## What is required:
Locate the string "Click" in the listing below. Copy every line where it is found.

---------- Record set

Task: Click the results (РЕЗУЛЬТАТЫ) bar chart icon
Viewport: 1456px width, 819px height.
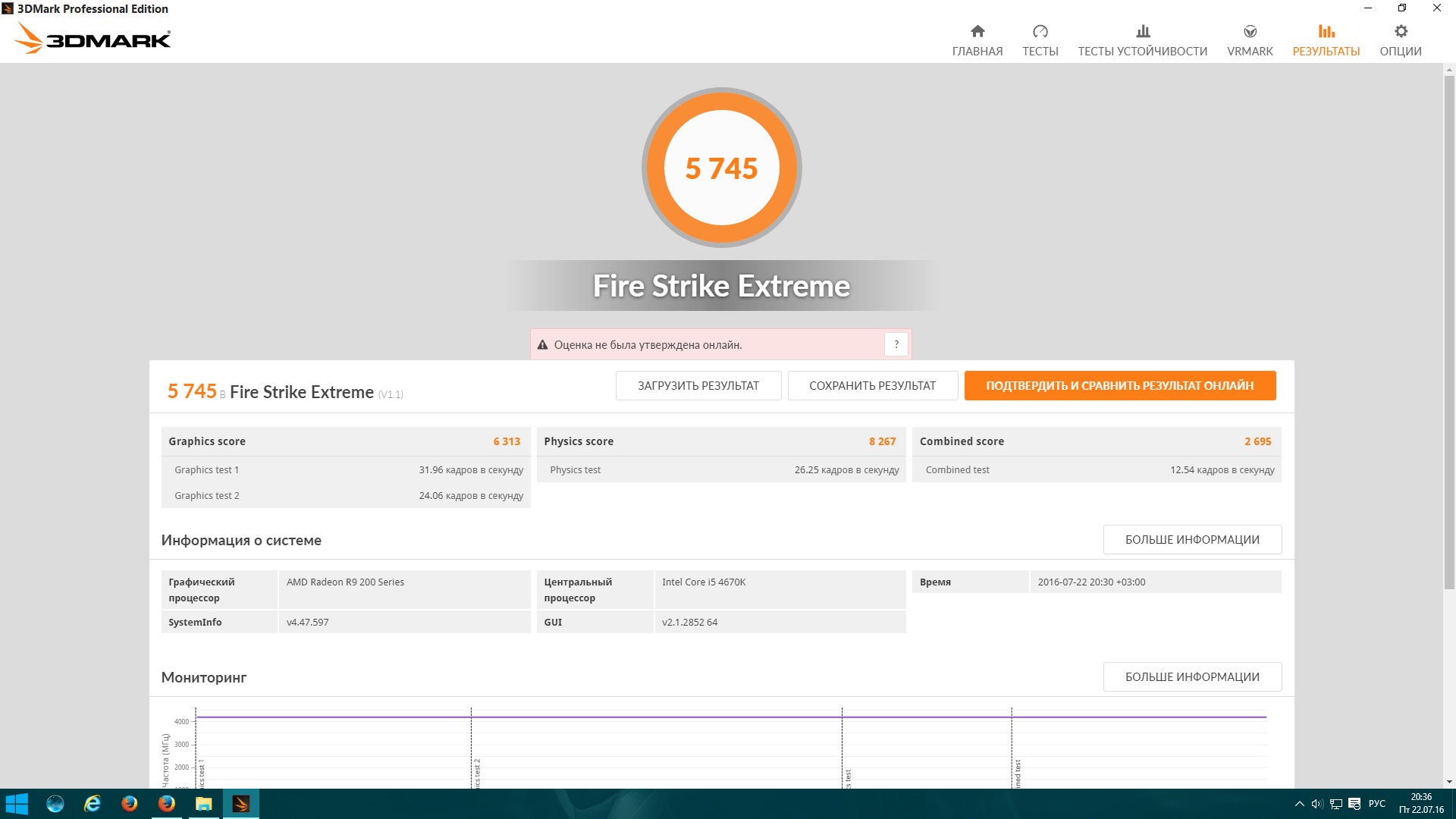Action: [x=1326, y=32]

--------------------
---------- Record set

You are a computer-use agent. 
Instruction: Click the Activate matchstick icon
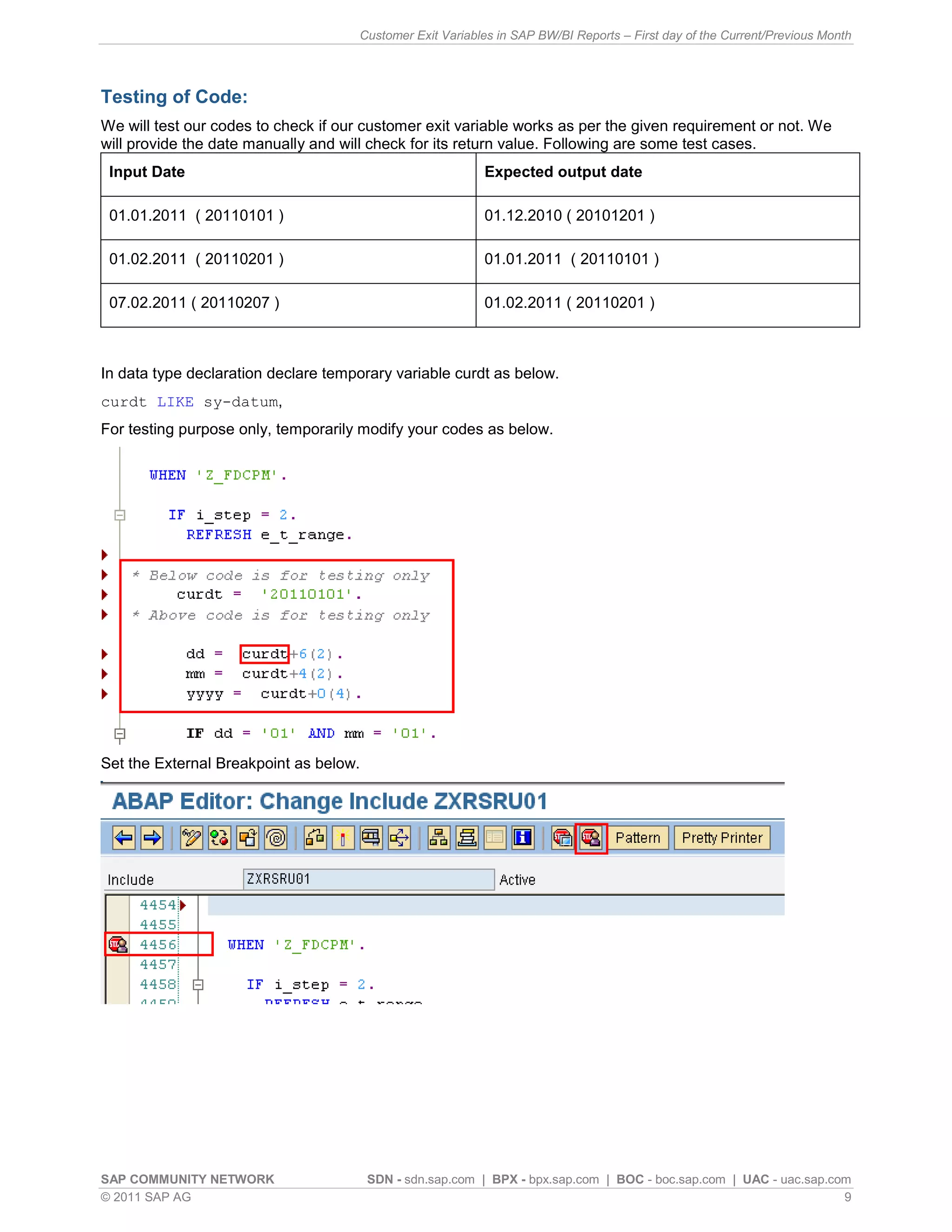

--------------------

## Output for this task:
Task: Click the results (РЕЗУЛЬТАТЫ) bar chart icon
Instruction: Click the Activate matchstick icon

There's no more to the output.